## EXTRACTED ENTRIES
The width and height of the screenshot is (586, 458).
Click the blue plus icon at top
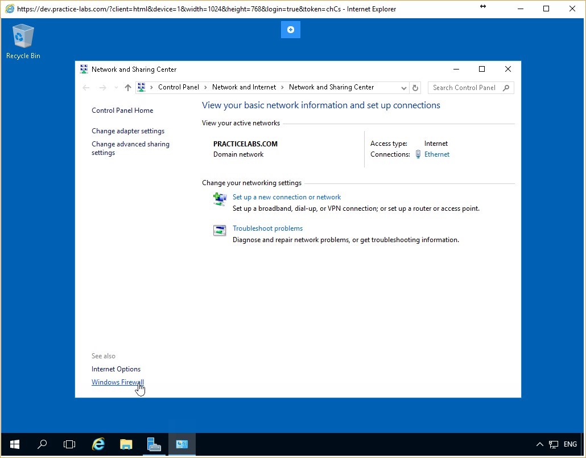coord(291,30)
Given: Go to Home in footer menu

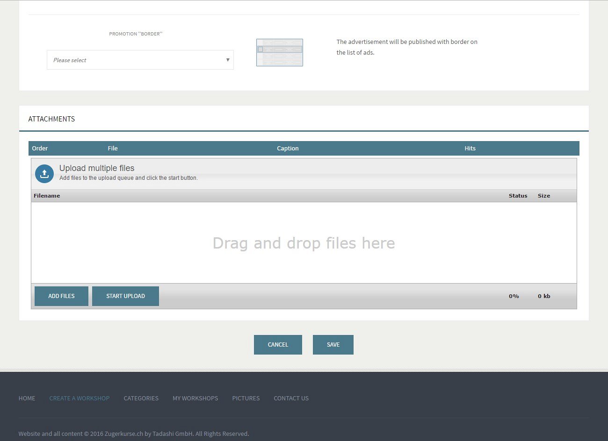Looking at the screenshot, I should pos(27,398).
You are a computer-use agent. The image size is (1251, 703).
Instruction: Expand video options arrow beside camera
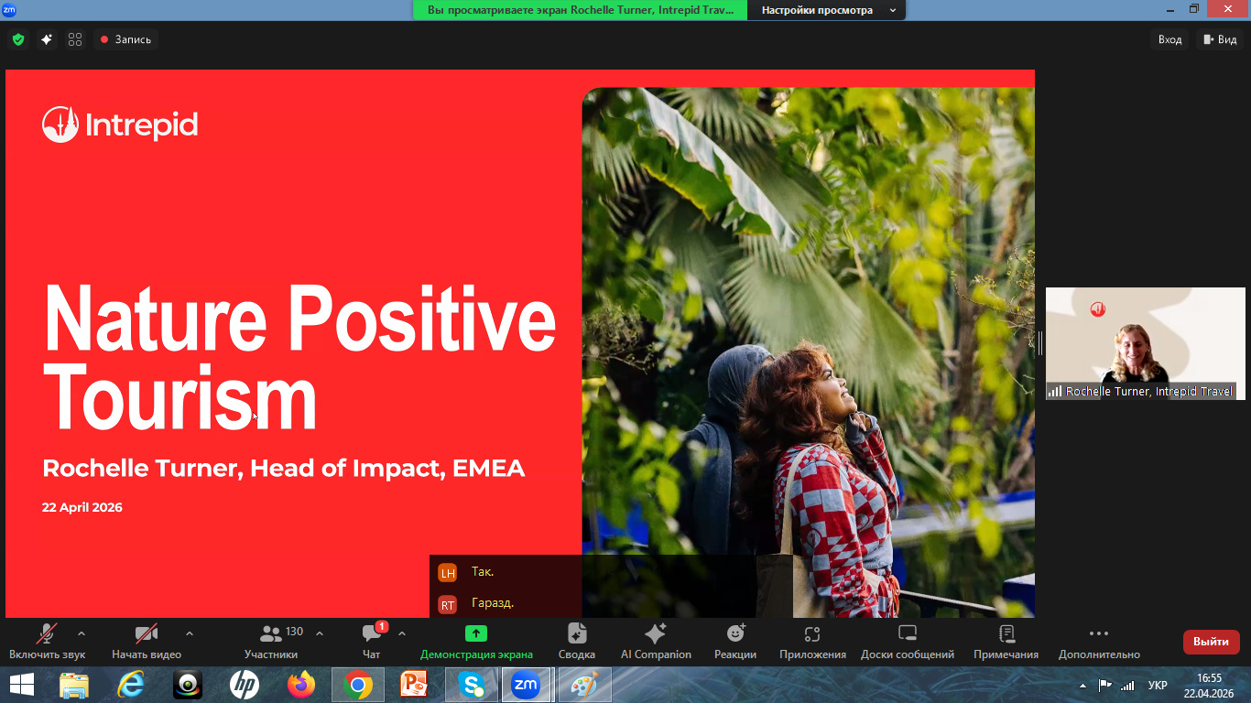(x=190, y=633)
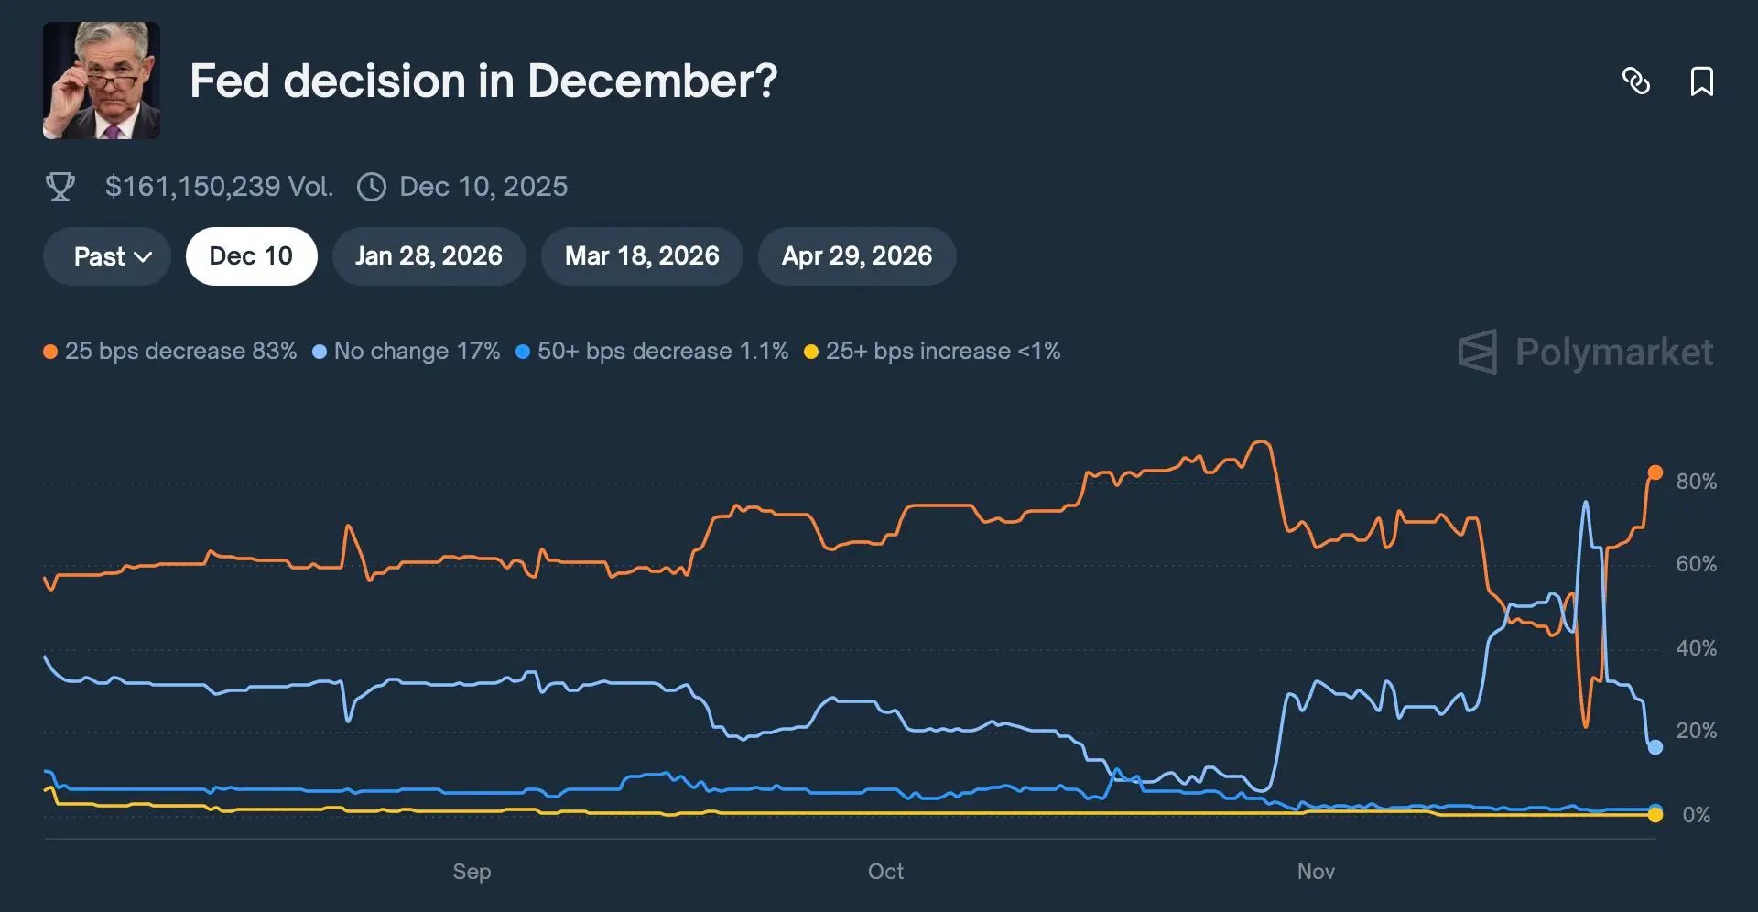
Task: Click the trophy icon beside volume
Action: pyautogui.click(x=60, y=187)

## REQUIREMENT
Please write out all the records above again, substituting "bottom navigation bar" for "footer menu" and keeping everything else the same. Leave the pictures out of your answer.

## FINISHED TASK
The width and height of the screenshot is (586, 458).
Click the blue plus icon at top
coord(291,30)
Given: Go to Home in bottom navigation bar

Looking at the screenshot, I should pos(27,398).
You are a computer-use agent. The image size is (1251, 703).
Instruction: Expand video options arrow beside camera
(x=190, y=633)
Task: Click the trophy icon beside volume
Action: pyautogui.click(x=60, y=187)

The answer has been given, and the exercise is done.